Ciò è ancora più evidente se si volge lo sguardo ad aree particolari. Ad esempio il Caucaso. Un’area considerata “esotica” da parecchi occidentali. Forse siamo rimasti fin troppo legati al mito del “vello d’oro”… Voglio rappresentarvi, a tal proposito, due casi di evidente mancanza d’Europa in quella regione. Il 9 luglio è stato ucciso nel villaggio di Semender – e più precisamente nel quartiere di Makhachkala – il giornalista Akhmednabi Akhmednabinev. Chi era Akhmednabi Akhmednabinev? Uno dei tanti giornalisti coraggiosi operanti nel Caucaso. Era giornalista del settimanale Novoye Delo e corrispondente del giornale online Kavkazskiy Uzel. Egli aveva dedicato molto tempo a redigere preziosi report sul terrorismo nel Daghestan, sulle persecuzioni religiose, sulle innumerevoli violazioni dei diritti umani od ancora sui crimini posti in essere da organizzazione criminali. Insomma, dava parecchio fastidio. Orbene, cosa fa l’Europa per sostenere l’azione di tutti questi giornalisti caucasici che hanno un solo desiderio: raccontare lo stato di continua violenza che pervade quell’area? L’Europa se ne lava le mani con dichiarazioni di comodo, qualche trafiletto e nulla di più. Non dovrebbe essere così. Se l’Europa intende giocare un ruolo attivo nell’area deve – prima di tutto – pretendere rispetto dei diritti umani e tutela massima nei confronti dei giornalisti. Solo così l’Europa può diventare un modello positivo nel Caucaso e diventare essa stessa un lievito di democrazia in un’area più nota per la sistematica quanto brutale violazione dei diritti umani.
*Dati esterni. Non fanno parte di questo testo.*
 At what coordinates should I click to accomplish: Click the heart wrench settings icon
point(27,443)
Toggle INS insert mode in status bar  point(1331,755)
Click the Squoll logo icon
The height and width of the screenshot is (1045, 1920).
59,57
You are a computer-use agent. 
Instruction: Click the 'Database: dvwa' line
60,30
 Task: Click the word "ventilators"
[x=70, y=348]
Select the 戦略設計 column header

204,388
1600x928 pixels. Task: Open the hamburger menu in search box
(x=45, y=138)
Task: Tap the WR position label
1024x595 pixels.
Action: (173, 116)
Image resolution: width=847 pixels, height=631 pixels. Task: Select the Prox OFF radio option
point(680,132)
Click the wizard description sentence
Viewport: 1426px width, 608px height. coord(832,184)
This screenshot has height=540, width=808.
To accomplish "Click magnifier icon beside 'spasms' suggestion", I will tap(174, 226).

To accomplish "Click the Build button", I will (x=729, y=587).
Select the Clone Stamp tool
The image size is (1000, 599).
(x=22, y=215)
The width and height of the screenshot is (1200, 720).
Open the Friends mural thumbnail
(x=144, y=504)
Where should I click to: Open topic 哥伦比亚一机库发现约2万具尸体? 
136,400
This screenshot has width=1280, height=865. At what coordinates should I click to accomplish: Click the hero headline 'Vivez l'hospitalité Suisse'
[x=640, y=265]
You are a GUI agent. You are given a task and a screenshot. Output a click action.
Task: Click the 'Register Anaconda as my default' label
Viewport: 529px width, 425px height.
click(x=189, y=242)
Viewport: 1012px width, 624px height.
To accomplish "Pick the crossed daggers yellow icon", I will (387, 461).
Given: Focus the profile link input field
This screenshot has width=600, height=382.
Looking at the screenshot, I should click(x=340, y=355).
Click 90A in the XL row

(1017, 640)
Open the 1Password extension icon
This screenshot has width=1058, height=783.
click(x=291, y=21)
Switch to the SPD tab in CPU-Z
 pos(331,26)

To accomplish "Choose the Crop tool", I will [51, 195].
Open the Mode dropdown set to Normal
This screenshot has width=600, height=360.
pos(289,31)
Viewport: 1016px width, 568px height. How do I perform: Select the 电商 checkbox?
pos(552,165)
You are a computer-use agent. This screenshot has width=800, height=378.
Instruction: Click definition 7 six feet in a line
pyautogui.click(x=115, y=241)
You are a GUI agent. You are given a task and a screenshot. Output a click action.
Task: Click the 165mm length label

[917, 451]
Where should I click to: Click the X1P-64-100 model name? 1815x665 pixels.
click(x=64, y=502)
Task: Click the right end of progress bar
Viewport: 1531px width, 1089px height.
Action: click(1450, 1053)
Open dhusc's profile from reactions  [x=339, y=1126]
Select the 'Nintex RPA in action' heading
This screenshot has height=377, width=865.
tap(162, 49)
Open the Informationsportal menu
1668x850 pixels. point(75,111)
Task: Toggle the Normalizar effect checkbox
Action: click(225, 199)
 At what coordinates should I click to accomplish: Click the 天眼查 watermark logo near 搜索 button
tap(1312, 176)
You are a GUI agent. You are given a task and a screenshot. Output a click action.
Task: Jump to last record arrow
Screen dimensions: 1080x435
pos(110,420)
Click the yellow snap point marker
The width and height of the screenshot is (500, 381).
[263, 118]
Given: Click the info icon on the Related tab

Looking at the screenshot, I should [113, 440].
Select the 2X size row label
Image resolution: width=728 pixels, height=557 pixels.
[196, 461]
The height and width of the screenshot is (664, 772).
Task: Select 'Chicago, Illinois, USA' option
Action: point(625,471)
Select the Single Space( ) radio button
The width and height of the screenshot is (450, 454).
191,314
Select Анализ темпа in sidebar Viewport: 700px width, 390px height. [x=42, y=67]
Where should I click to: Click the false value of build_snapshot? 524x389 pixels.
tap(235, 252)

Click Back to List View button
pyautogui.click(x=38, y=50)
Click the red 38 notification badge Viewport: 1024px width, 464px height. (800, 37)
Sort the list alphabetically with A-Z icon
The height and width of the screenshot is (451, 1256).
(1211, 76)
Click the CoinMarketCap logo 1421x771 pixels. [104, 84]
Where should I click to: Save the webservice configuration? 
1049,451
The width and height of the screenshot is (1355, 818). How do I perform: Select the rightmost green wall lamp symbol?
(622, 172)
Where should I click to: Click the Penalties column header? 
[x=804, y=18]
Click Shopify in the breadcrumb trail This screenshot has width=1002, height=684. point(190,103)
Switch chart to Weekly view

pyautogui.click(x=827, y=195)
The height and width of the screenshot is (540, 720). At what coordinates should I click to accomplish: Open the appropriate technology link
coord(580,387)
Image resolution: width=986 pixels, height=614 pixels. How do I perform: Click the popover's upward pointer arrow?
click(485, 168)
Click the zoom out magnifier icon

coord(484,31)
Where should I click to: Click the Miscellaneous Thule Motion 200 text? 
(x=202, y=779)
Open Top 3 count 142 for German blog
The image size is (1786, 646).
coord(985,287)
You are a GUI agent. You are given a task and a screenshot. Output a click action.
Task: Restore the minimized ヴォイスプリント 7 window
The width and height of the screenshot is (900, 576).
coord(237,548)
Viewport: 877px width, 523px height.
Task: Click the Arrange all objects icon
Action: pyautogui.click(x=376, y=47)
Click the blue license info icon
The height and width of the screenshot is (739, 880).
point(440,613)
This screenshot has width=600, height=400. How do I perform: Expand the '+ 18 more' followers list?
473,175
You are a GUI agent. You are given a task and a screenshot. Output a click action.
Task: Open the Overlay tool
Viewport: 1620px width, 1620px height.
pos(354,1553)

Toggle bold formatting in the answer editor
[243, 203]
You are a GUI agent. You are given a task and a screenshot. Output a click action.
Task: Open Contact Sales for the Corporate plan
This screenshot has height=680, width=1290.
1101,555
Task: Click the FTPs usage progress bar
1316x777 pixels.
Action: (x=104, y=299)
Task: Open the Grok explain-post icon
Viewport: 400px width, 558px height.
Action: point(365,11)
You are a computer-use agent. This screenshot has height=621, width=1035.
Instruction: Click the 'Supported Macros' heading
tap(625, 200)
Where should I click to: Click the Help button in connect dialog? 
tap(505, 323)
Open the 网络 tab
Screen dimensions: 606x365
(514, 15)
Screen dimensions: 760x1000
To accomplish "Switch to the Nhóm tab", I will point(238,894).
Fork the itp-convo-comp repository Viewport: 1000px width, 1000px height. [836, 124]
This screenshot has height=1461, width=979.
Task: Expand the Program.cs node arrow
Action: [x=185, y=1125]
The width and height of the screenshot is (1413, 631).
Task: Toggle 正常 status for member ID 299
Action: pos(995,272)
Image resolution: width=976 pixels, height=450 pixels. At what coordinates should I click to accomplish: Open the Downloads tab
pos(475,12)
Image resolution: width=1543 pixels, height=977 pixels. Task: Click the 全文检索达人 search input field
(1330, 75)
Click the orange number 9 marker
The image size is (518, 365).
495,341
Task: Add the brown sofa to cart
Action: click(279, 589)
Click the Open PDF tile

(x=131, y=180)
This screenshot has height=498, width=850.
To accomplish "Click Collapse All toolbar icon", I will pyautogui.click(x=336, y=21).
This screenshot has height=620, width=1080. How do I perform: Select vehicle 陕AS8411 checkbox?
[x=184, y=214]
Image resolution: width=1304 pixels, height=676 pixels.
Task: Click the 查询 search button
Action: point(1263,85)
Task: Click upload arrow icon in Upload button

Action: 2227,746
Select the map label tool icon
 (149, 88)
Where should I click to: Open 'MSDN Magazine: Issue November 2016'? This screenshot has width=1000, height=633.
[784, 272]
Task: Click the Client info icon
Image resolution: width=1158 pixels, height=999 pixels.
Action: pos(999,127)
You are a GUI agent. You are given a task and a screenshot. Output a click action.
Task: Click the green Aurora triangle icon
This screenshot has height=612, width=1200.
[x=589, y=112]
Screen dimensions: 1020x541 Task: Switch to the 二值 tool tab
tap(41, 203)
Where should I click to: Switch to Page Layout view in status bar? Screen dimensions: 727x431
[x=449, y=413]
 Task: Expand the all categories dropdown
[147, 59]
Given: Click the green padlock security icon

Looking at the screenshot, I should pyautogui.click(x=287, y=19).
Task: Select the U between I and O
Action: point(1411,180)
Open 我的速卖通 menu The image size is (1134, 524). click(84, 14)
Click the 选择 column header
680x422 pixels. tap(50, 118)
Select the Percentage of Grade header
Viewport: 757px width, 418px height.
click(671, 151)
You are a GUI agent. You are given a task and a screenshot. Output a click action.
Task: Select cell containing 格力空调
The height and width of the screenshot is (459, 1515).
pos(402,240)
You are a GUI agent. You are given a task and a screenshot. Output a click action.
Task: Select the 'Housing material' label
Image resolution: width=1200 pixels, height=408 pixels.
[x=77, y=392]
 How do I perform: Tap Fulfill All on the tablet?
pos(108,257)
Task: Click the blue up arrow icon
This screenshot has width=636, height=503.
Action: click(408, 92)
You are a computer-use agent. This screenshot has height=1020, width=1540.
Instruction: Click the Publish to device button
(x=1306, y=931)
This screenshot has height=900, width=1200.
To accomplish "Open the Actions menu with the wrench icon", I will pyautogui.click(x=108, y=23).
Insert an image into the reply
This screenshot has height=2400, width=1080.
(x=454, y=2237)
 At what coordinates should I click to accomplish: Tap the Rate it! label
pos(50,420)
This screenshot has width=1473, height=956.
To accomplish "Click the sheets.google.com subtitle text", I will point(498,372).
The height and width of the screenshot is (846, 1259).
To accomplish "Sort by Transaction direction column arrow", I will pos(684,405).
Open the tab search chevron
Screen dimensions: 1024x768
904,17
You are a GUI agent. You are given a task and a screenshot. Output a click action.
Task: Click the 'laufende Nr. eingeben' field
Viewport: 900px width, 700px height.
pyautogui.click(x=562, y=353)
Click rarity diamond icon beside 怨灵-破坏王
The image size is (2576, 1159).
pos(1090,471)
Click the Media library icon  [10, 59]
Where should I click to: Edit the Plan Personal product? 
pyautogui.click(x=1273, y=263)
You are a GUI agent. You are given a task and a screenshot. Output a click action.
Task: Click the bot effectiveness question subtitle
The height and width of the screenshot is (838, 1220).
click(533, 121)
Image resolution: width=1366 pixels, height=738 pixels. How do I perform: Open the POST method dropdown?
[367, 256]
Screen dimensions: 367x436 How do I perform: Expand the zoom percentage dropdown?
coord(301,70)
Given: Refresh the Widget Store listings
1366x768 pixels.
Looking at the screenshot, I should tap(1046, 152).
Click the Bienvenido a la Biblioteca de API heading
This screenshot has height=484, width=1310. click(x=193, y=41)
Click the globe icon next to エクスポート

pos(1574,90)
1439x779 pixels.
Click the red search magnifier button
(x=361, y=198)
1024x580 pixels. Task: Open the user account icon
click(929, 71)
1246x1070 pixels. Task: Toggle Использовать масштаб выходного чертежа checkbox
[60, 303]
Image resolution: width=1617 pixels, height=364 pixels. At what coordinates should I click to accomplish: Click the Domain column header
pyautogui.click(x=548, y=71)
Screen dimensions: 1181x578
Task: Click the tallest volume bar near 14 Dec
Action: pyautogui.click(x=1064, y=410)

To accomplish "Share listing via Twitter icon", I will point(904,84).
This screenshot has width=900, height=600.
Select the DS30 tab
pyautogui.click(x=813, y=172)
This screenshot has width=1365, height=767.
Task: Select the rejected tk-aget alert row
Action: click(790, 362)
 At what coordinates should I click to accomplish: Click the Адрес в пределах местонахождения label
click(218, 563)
Ma anche dal punto di vista economico le cose per l’Europa non vanno mica bene. Tutti noi europei pensavamo che l’approvvigionamento di gas caucasico ci sarebbe pervenuto mediante l’attivazione del gasdotto internazionale denominato “Nabucco West”. Non sarà così. Infatti, il 26 giugno scorso è stato firmato il protocollo di costruzione del gasdotto trans-adriatico denominato “Tap” che a partire dal 2018 dovrebbe collegare i giacimenti di Shah Deniz in Azerbaigian al terminal di San Foca (Puglia) passando per Grecia e Albania. Realizzato da un consorzio che comprende la norvegese Statoil, la svizzera Axpo e la tedesca E.On (in joint venture con la britannica BP), il gasdotto dovrebbe trasportare 10 miliardi di metri cubi di gas naturale in Europa, coprendo il 10 per cento del fabbisogno annuale del continente. Si afferma, inoltre, che la cinese Cosco avrebbe espresso interesse a partecipare all’affare in quanto controlla parte del porto greco del Pireo. Ma allora gli accordi che avevano riguardato il “Nabucco West” come infrastruttura fondamentale per l’Europa comunitaria in riferimento all’approvvigionamento di gas dove sono andati a finire? E’ evidente che l’accordo firmato per il “Tap” assuma tutte le caratteristiche per una bruciante sconfitta dell’Unione Europa in materia di energia e reperimento delle fonti energetiche primarie. Il risultato più tangibile è che il vettore di “Nabucco West” – l’austriaca Omv – è rimasta con un groppone difficile da digerire: i 50 milioni di euro fino ad ora spesi per il progetto esecutivo! Per non parlare dell’Europa…
In uno scenario così competitivo a livello internazionale o si è svegli fin dalla prima ora oppure si da l’impressione di essere un pachiderma particolarmente lento a reagire. Insomma, l’Europa nel Caucaso è parecchio silente e assente.